Increase of intracellular glutathione by low-level NO mediated by transcription factor NF-κB in RAW 264.7 cells

Abstract

The mechanism underlying the elevation of intracellular glutathione (GSH) in RAW 264.7 cells exposed to low concentrations of sodium nitroprusside (SNP), a well-known nitric oxide (NO) donor, was investigated. The peak of intracellular GSH was reached at 6 h after exposure of the cells to SNP (0.1–0.5 mM), and this was preceded by the induction of mRNA for γ-glutamylcysteine synthetase (γ-GCS; the rate-limiting enzyme of de novo GSH synthesis), which peaked at 3 h. N-α-Tosyl- l-phenylalanine chloromethyl ketone (TPCK) and caffeic acid phenethyl ester (CAPE), specific inhibitors of NF-κB, significantly suppressed the SNP-induced elevation of GSH protein and γ-GCS mRNA, while curcumin, an inhibitor of AP-1, was less effective.
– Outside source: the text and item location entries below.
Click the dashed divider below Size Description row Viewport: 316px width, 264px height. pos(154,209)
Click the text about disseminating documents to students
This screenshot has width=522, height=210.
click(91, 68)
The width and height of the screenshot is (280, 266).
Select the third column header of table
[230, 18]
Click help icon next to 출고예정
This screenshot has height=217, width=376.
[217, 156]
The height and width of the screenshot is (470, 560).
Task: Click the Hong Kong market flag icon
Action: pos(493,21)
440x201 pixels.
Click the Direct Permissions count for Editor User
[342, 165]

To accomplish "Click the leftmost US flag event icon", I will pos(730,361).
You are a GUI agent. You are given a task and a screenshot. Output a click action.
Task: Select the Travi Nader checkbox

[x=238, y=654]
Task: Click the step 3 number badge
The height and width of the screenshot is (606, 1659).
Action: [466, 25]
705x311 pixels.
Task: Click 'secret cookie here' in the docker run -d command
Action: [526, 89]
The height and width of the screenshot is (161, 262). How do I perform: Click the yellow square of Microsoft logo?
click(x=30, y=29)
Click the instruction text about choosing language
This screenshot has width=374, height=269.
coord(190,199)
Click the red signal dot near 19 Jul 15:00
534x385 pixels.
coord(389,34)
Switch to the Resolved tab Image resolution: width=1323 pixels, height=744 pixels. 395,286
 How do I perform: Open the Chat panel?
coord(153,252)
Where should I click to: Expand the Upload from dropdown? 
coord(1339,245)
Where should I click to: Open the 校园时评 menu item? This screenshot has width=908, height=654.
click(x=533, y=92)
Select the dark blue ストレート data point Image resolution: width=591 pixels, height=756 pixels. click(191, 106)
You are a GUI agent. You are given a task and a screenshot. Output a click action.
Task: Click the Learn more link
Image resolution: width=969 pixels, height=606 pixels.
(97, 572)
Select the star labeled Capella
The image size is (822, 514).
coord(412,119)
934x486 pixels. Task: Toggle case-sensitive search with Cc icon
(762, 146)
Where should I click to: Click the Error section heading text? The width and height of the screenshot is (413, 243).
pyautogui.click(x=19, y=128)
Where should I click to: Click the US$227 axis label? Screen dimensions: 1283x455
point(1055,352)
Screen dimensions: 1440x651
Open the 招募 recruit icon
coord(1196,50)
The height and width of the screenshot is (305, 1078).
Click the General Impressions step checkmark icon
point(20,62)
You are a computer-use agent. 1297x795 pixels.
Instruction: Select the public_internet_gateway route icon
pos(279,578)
Electrophoretic mobility shift assay (EMSA) showed that SNP exposure markedly increased the DNA binding of NF-κB, but not that of AP-1. Deletion or mutagenesis of the NF-κB site in the γ-GCS gene promoter abolished the SNP-induced up-regulation of GSH protein and γ-GCS mRNA. These results suggest that the elevation of intracellular GSH in RAW 264.7 cells exposed to low concentrations of SNP occurs through the operation of the de novo GSH pathway, and is mediated by transcriptional up-regulation of the γ-GCS gene, predominantly at the NF-κB binding site in its promoter.